#### [WORK ORDER]
Leaving out every picture, copy the lines of the material below exactly, from the line containing "Click the vitamin A sources question" through the line containing "Given: Open Admission campaign 2021".

#### [SUPPLIED MATERIAL]
■ ■ ■ ■
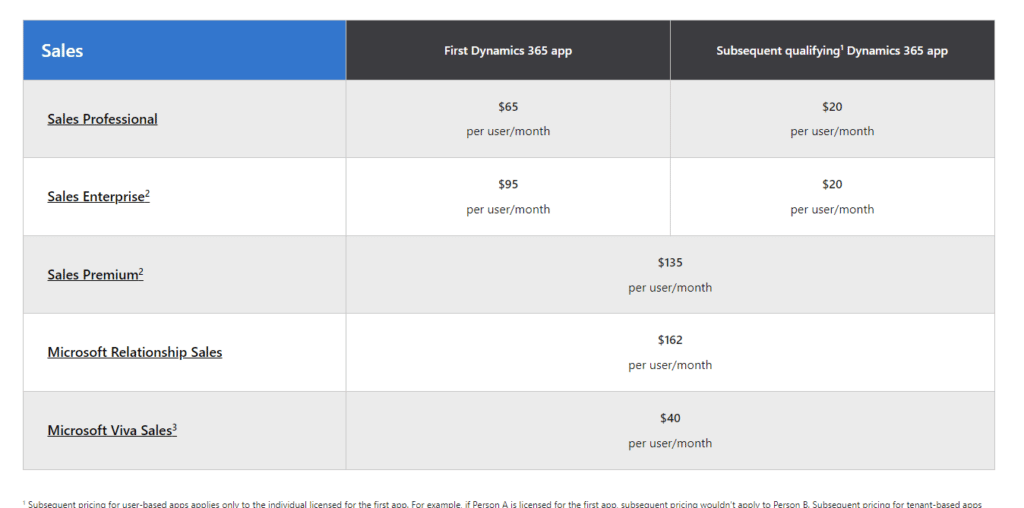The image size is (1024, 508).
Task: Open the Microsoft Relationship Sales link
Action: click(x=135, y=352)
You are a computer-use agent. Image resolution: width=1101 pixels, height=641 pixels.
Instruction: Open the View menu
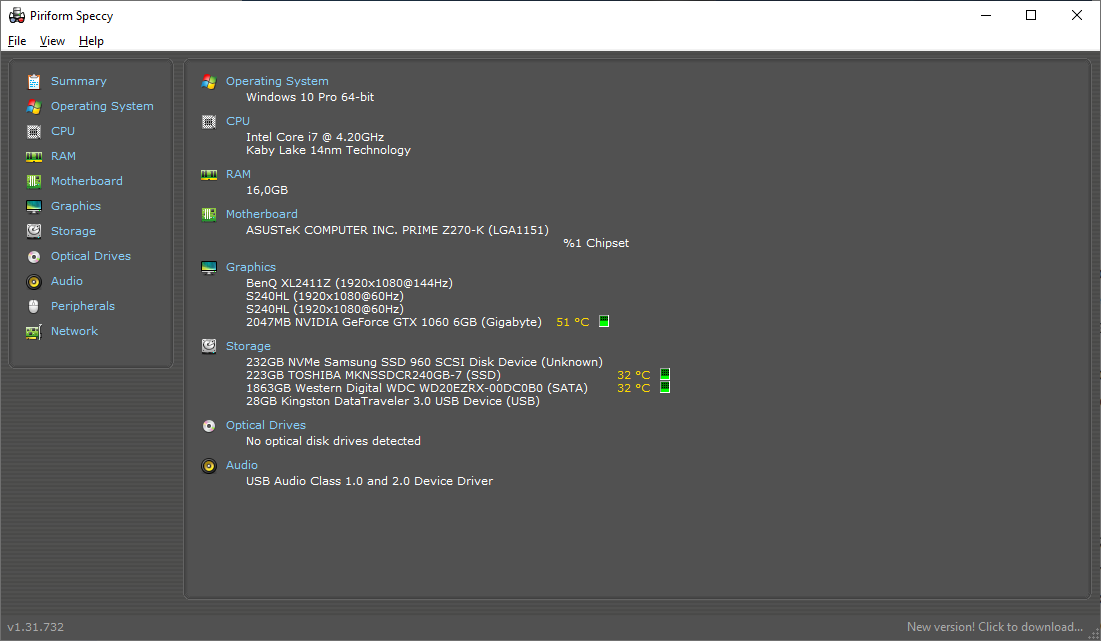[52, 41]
■ ■ ■ ■
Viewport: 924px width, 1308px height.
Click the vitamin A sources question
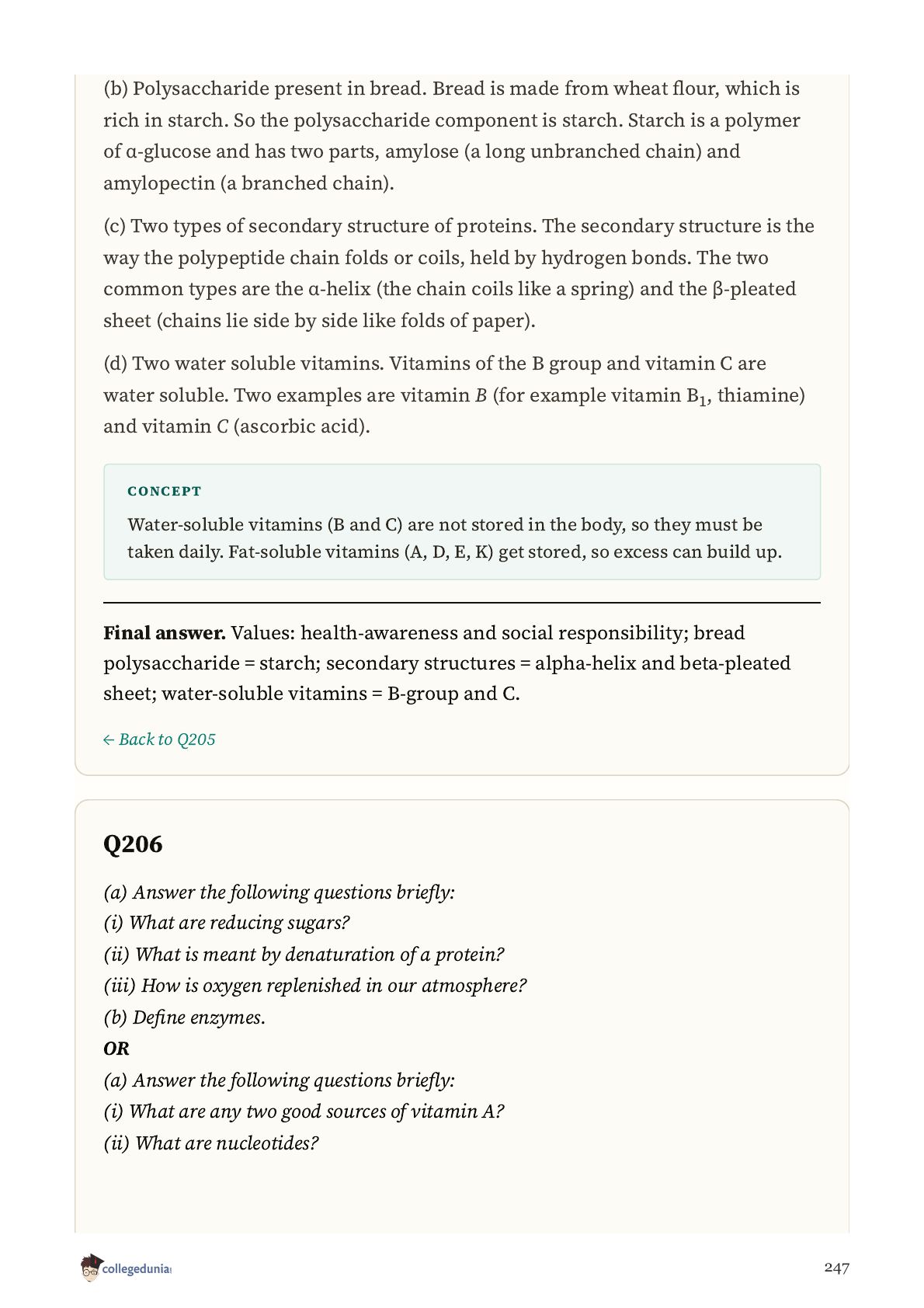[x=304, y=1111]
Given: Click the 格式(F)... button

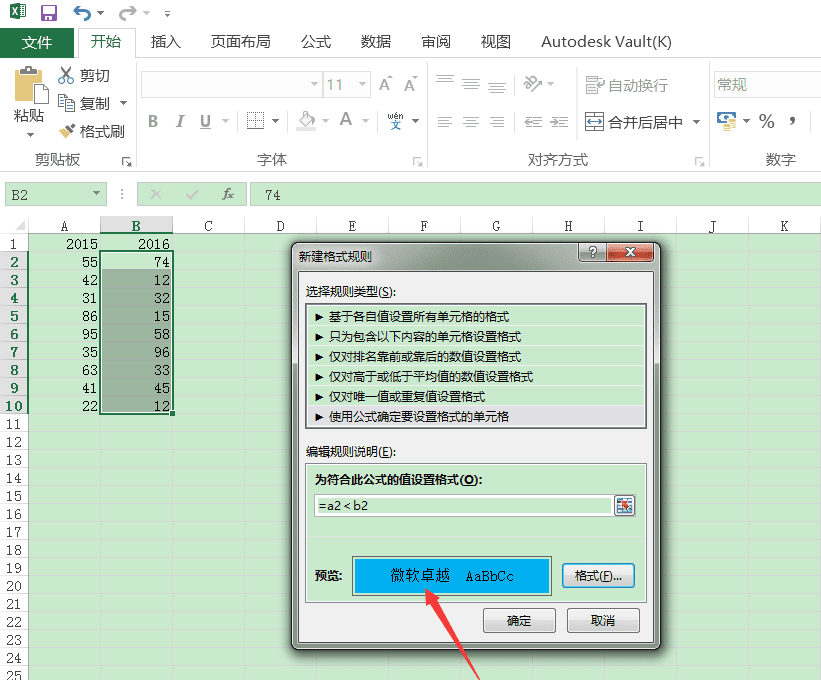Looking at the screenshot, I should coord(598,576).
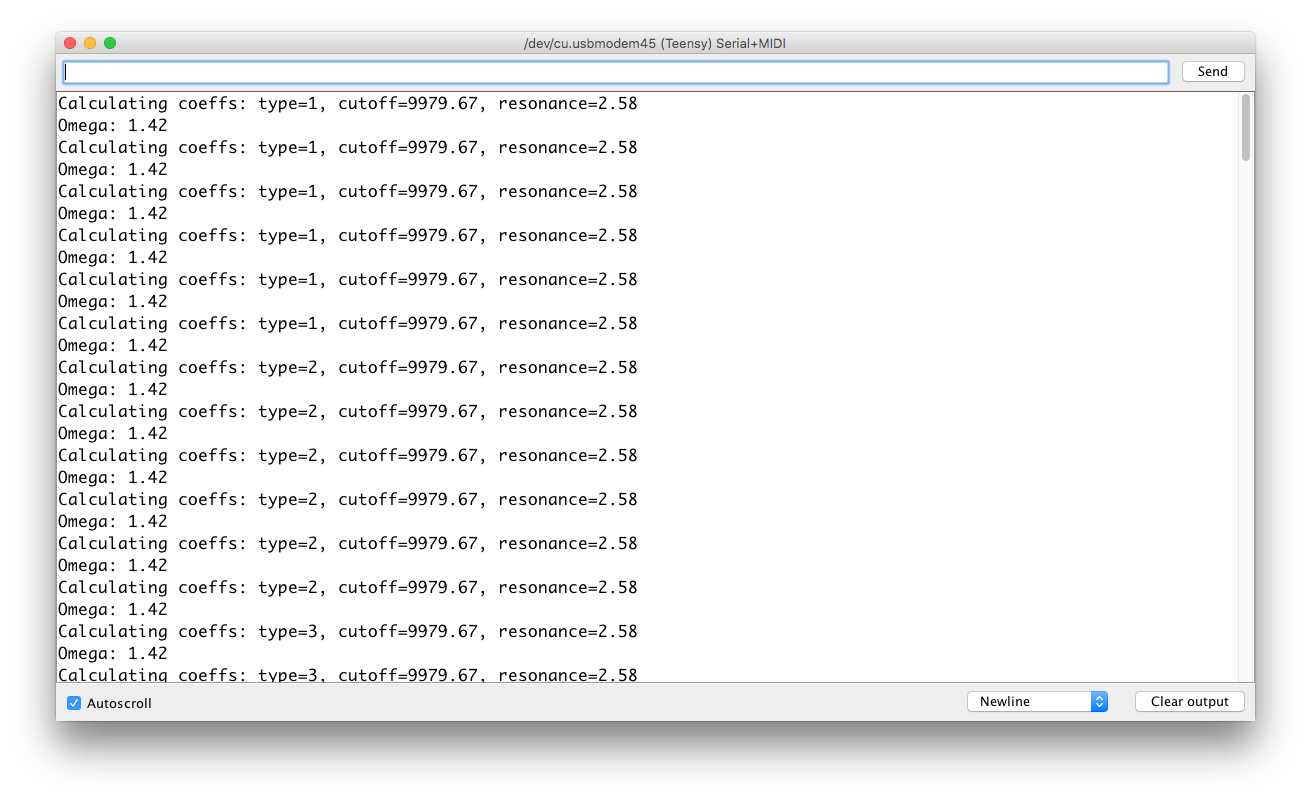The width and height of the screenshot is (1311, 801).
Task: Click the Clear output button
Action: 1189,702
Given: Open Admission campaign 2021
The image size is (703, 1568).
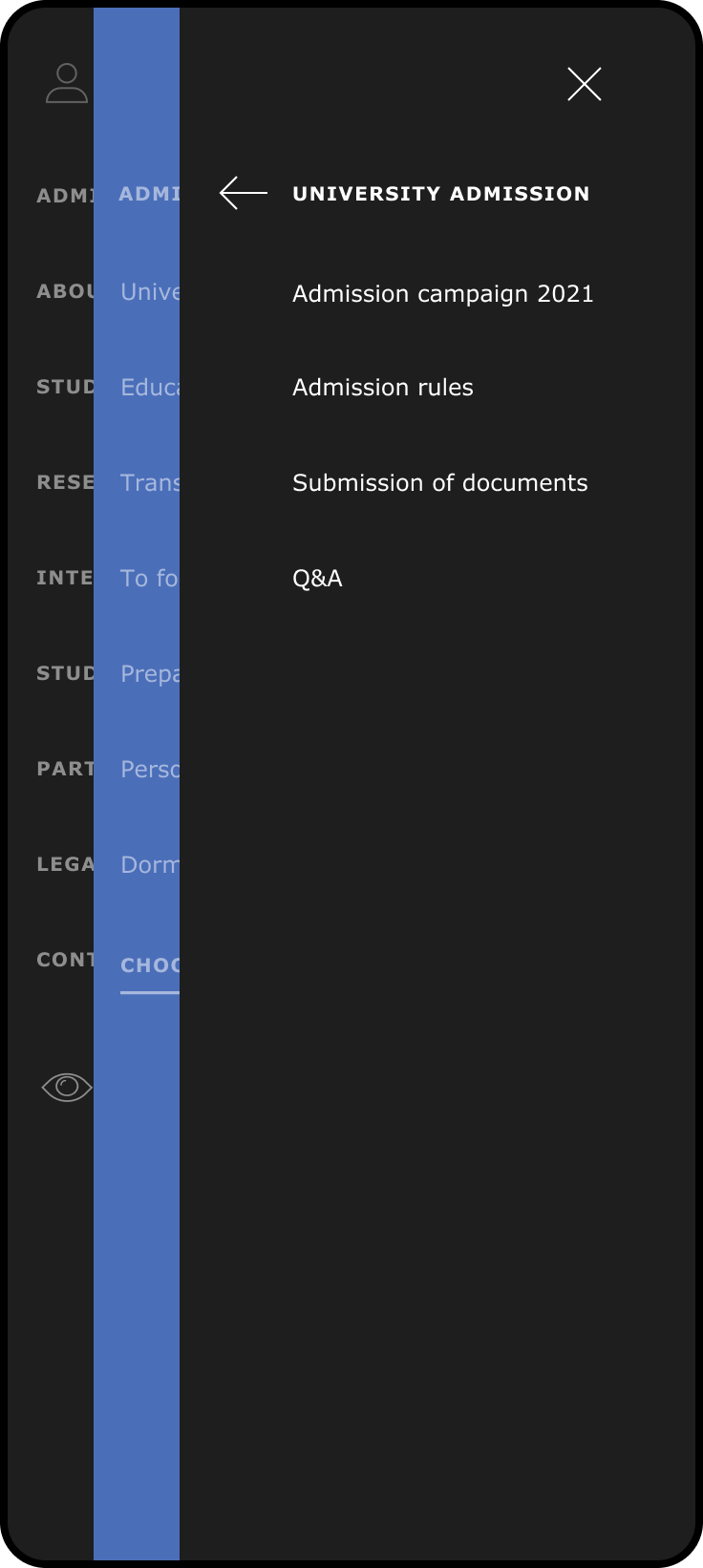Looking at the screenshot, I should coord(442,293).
■ ■ ■ ■
#### [WRITTEN ANSWER]
Click the vitamin A sources question
[x=304, y=1111]
Given: Click the 格式(F)... button

Looking at the screenshot, I should coord(598,576).
The width and height of the screenshot is (1311, 801).
Task: Click the Clear output button
Action: 1189,702
Given: Open Admission campaign 2021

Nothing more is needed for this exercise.